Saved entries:
|---|
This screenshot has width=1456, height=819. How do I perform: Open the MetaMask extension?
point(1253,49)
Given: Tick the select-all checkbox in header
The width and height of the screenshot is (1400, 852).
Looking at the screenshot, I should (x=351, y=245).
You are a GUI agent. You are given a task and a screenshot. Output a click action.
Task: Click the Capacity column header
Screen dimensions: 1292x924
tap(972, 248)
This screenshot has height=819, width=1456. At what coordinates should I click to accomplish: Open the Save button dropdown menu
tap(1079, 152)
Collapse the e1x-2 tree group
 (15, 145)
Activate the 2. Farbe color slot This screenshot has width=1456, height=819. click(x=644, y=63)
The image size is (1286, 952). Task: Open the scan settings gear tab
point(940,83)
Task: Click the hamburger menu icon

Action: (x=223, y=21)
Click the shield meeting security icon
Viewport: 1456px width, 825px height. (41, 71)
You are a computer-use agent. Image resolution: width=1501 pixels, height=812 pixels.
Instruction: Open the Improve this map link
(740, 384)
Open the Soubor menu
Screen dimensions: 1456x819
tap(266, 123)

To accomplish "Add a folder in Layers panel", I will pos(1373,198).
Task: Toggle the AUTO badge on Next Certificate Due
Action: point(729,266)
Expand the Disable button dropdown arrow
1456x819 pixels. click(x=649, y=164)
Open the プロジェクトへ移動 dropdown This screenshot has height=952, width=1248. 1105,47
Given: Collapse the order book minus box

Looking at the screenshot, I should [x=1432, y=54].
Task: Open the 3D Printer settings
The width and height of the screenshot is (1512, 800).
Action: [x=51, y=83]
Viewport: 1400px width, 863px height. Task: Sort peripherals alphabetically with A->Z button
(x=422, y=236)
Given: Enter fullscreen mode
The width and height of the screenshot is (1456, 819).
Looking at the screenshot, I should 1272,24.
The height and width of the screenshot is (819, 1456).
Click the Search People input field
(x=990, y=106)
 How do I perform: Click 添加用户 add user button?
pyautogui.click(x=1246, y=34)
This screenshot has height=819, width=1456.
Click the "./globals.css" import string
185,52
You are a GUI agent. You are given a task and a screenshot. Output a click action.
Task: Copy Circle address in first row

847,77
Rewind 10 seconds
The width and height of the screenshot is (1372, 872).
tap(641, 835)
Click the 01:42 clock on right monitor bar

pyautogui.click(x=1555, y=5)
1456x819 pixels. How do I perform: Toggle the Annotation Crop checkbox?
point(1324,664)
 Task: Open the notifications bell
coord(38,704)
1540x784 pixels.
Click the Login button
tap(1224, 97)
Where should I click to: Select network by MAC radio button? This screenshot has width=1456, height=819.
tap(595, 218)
|---|
**Problem statement:** Every one of the entries must be printed exactly.

**Solution to this task:**
This screenshot has width=1456, height=819. How do I perform: Open the MetaMask extension?
point(1253,49)
Given: Tick the select-all checkbox in header
The width and height of the screenshot is (1400, 852).
Looking at the screenshot, I should (x=351, y=245).
You are a GUI agent. You are given a task and a screenshot. Output a click action.
Task: Click the Capacity column header
Screen dimensions: 1292x924
tap(972, 248)
This screenshot has height=819, width=1456. At what coordinates should I click to accomplish: Open the Save button dropdown menu
tap(1079, 152)
Collapse the e1x-2 tree group
 (15, 145)
Activate the 2. Farbe color slot This screenshot has width=1456, height=819. click(x=644, y=63)
The image size is (1286, 952). Task: Open the scan settings gear tab
point(940,83)
Task: Click the hamburger menu icon

Action: (x=223, y=21)
Click the shield meeting security icon
Viewport: 1456px width, 825px height. (41, 71)
You are a computer-use agent. Image resolution: width=1501 pixels, height=812 pixels.
Instruction: Open the Improve this map link
(740, 384)
Open the Soubor menu
Screen dimensions: 1456x819
tap(266, 123)

To accomplish "Add a folder in Layers panel", I will pos(1373,198).
Task: Toggle the AUTO badge on Next Certificate Due
Action: point(729,266)
Expand the Disable button dropdown arrow
1456x819 pixels. click(x=649, y=164)
Open the プロジェクトへ移動 dropdown This screenshot has height=952, width=1248. 1105,47
Given: Collapse the order book minus box

Looking at the screenshot, I should [x=1432, y=54].
Task: Open the 3D Printer settings
The width and height of the screenshot is (1512, 800).
Action: [x=51, y=83]
Viewport: 1400px width, 863px height. Task: Sort peripherals alphabetically with A->Z button
(x=422, y=236)
Given: Enter fullscreen mode
The width and height of the screenshot is (1456, 819).
Looking at the screenshot, I should 1272,24.
The height and width of the screenshot is (819, 1456).
Click the Search People input field
(x=990, y=106)
 How do I perform: Click 添加用户 add user button?
pyautogui.click(x=1246, y=34)
This screenshot has height=819, width=1456.
Click the "./globals.css" import string
185,52
You are a GUI agent. You are given a task and a screenshot. Output a click action.
Task: Copy Circle address in first row

847,77
Rewind 10 seconds
The width and height of the screenshot is (1372, 872).
tap(641, 835)
Click the 01:42 clock on right monitor bar

pyautogui.click(x=1555, y=5)
1456x819 pixels. How do I perform: Toggle the Annotation Crop checkbox?
point(1324,664)
 Task: Open the notifications bell
coord(38,704)
1540x784 pixels.
Click the Login button
tap(1224, 97)
Where should I click to: Select network by MAC radio button? This screenshot has width=1456, height=819.
tap(595, 218)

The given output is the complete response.